TASK STATEMENT: Which lines of the entries contain the string "pixels"? Please find them and copy them.

LISTED RECORDS:
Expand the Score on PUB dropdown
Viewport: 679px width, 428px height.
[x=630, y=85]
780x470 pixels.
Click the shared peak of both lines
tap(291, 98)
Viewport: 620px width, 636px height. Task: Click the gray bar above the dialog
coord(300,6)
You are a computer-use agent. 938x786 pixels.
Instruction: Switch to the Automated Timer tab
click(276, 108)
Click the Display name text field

ANSWER BOX:
780x470 pixels.
You are a computer-use agent. 938x786 pixels.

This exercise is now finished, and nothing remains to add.